Tipp: das Bundesarbeitsgericht nimmt offensichtlich insoweit an, dass diese Unklarheit im Arbeitsvertrag zulasten des Arbeitgebers geht. Denn die Vereinbarung einer Probezeit hat grundsätzlich nur zur Folge, dass mit einer kürzeren Kündigungsfrist das Arbeitsverhältnis beendet werden kann als es in § 622 BGB vorgesehen ist. Wendet man daher eine längere Kündigungsfrist an, so wird die Regelung einer Probezeit vollkommen überflüssig. Da ein verständiger Arbeitnehmer diese Rechtskenntnis aber nicht haben muss, ist die Rechtsansicht des Bundesarbeitsgerichts vollkommen nachvollziehbar. In der Praxis sollten Arbeitnehmer daher immer auch wenn sie innerhalb der Probezeit eine Kündigung erhalten überprüfen, ob das Arbeitsverhältnis wirklich mit einer kurzen Kündigungsfrist beendet werden kann. In Extremfällen kann die nicht Anwendbarkeit der kurzen Kündigungsfrist im Rahmen einer Probezeit dazu führen, dass der Arbeitgeber fast 2 Monate länger den Lohn zahlen muss. Je nach der arbeitsvertraglichen Regelung lohnt es sich daher auch im Falle einer Kündigung in der Probezeit die Kündigungsfrist gegebenenfalls juristisch überprüfen zu lassen.
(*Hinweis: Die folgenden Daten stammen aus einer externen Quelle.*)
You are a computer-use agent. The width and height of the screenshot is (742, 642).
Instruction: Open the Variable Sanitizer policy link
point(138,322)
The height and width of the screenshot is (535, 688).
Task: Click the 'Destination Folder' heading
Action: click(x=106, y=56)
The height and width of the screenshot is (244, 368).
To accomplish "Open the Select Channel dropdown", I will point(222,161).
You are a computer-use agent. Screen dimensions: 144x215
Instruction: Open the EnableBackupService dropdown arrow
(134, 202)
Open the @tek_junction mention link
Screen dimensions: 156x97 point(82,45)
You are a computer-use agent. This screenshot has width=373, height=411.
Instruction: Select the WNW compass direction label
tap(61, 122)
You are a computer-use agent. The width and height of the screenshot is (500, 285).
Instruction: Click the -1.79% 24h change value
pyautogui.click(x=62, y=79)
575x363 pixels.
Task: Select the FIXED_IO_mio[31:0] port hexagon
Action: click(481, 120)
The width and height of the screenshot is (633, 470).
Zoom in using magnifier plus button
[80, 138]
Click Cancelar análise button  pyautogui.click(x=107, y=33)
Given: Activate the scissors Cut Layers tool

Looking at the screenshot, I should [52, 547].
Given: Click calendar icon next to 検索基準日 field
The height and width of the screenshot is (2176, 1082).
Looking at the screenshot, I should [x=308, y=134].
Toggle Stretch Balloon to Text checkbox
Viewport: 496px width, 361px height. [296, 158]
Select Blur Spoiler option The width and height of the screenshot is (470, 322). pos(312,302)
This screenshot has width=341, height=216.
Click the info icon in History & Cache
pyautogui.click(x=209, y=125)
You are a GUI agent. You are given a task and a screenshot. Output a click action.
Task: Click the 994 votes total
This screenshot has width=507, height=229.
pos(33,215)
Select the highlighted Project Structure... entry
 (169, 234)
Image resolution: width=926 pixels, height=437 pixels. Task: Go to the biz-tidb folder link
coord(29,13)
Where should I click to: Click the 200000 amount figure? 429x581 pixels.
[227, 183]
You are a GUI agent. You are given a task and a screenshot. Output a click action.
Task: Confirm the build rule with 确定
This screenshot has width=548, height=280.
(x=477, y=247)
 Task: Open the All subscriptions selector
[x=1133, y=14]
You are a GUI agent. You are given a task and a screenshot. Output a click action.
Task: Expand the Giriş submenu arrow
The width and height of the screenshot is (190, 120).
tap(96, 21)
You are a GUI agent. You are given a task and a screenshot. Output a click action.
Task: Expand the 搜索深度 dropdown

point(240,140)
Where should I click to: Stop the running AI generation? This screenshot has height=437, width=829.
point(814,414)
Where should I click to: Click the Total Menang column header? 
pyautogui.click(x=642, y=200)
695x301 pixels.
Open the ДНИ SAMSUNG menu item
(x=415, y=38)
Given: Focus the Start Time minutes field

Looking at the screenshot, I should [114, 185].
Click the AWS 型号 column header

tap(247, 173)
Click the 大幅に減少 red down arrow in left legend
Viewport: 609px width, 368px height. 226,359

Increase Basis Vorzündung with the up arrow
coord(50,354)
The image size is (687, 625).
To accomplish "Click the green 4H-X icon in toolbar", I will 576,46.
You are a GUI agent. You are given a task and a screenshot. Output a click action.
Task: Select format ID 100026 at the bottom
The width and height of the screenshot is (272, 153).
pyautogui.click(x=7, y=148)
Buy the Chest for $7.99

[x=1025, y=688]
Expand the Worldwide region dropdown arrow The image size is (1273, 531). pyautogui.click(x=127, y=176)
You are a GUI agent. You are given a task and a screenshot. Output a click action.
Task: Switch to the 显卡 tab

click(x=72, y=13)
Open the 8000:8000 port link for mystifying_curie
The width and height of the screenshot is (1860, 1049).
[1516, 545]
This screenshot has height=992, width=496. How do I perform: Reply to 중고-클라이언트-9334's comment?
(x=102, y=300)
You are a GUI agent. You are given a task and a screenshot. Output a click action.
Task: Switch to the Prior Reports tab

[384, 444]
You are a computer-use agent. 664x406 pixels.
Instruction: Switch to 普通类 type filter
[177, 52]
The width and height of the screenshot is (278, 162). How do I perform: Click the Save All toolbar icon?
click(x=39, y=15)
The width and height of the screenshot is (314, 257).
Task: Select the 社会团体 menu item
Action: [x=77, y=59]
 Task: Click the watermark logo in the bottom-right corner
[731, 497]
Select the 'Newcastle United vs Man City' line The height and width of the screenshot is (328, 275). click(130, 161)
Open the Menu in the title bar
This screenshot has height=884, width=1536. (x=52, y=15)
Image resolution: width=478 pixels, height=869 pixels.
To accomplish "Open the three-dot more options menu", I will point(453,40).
Nähere Informationen zu dem Urteil des Bundesarbeitsgerichtes erhalten Sie unter http://juris.bundesarbeitsgericht.de/cgi-bin/rechtsprechung/document.py?Gericht=bag&Art=pm&Datum=2017&nr=19188&pos=13&anz=30&titel=Abgekürzte_Kündigungsfrist_in_der_Probezeit_nur_bei_eindeutiger_Vertragsgestaltung

(Pressemitteilung 17/17)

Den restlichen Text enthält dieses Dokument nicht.